The report from the Pew Research Center is very USA centric, but considering the BCG report from the last post (see: The UK Takes an Internet Lead) this report may well prove to be conservative as far as the UK is concerned as we seem to have become heavier users of the Internet than the USA in many areas.
It almost seems counter-intuitive that a resource that contains billions of pages and is used by billions of users throughout the world has a strong relevance to products and services available to the user, literally, from around the corner.
Of course the key word in that last sentence is relevance. Relevance is the key driver in search engine thought and development. If you enter a search query into the search engine and get a bunch of results back that are irrelevant – what is the point of the search?

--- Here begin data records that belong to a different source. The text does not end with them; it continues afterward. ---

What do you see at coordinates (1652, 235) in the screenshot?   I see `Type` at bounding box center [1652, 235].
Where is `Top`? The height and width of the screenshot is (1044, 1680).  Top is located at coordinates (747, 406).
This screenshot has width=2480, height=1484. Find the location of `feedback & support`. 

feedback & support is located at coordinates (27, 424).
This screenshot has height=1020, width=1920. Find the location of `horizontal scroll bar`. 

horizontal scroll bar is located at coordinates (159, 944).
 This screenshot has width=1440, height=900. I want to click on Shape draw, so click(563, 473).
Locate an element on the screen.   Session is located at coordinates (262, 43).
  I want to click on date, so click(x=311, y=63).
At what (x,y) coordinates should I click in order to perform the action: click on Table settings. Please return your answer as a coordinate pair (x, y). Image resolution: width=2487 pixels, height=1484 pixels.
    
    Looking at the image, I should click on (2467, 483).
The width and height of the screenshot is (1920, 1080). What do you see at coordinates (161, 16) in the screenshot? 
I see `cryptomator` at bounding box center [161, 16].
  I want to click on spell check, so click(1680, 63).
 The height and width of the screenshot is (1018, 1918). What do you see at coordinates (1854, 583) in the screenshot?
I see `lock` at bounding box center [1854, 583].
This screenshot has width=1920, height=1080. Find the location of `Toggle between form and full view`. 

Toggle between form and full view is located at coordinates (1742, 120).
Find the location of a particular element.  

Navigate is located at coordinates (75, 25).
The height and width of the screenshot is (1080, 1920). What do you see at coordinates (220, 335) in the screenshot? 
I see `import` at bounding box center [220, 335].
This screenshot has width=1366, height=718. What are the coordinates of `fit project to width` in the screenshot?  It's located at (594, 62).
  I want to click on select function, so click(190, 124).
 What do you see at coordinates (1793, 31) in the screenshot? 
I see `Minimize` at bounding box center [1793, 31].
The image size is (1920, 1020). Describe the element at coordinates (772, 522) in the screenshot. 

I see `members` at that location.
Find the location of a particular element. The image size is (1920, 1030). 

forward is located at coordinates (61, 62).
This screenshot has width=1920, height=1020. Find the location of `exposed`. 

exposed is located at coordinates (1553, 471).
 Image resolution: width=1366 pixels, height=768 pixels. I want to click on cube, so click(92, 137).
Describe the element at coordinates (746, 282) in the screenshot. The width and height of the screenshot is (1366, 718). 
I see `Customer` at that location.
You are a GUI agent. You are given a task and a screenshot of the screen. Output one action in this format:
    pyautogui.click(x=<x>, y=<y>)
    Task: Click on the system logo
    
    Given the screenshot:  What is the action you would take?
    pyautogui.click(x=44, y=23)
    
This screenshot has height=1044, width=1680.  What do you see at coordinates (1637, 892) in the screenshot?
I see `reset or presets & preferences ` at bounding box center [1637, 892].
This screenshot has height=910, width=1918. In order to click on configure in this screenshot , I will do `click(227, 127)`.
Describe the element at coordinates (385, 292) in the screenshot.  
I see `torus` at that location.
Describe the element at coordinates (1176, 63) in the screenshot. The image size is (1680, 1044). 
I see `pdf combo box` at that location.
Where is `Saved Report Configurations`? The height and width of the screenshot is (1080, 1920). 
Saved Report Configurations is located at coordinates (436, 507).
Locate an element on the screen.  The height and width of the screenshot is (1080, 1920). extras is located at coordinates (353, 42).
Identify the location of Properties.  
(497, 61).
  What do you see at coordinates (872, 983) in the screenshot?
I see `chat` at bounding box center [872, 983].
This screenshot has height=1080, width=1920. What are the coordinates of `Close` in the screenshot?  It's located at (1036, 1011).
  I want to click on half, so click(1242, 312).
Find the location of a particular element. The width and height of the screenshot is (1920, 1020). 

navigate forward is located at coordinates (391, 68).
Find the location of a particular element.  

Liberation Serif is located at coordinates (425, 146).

The more pages there are, and the more experienced that Search Engine Optimisers become, the more challenging this issue is for the search engines.
Google at least does not leave too much to chance: if you search for ‘carpentry’ sitting in Sunderland England, you will not get the same results as searching for ‘carpentry’ sitting in Seattle USA.
It should not be a surprise then to find that the Pew Research Centre report says that 47% of their respondents use the internet for local search purposes to find local businesses and that 77% of those rely on search engines to do this.
This figure rises to 55% when the information sought is about local restaurants, bars and clubs with the demographic becoming decidedly younger and more female.
Businesses Also Use Local Search
Back on the business side, 30% rely on newspapers, 22% rely on word of mouth with 8% relying on TV. The total adds up to more than 100% as some respondents picked more than one source. Nevertheless it it still shows the internet at 47% taking a lead on the back of a known developing trend.
The growing use of mobile devices makes this trend even more interesting. According to Google and Ipsos OTX MediaCT, 40% of Google mobile searches are local, and 70% of smartphone owners use their device while shopping in-store. How local is that?
A final takeaway message on this has go to be – don’t ignore this. This issue is something that every website owner needs to understand well and take full advantage of.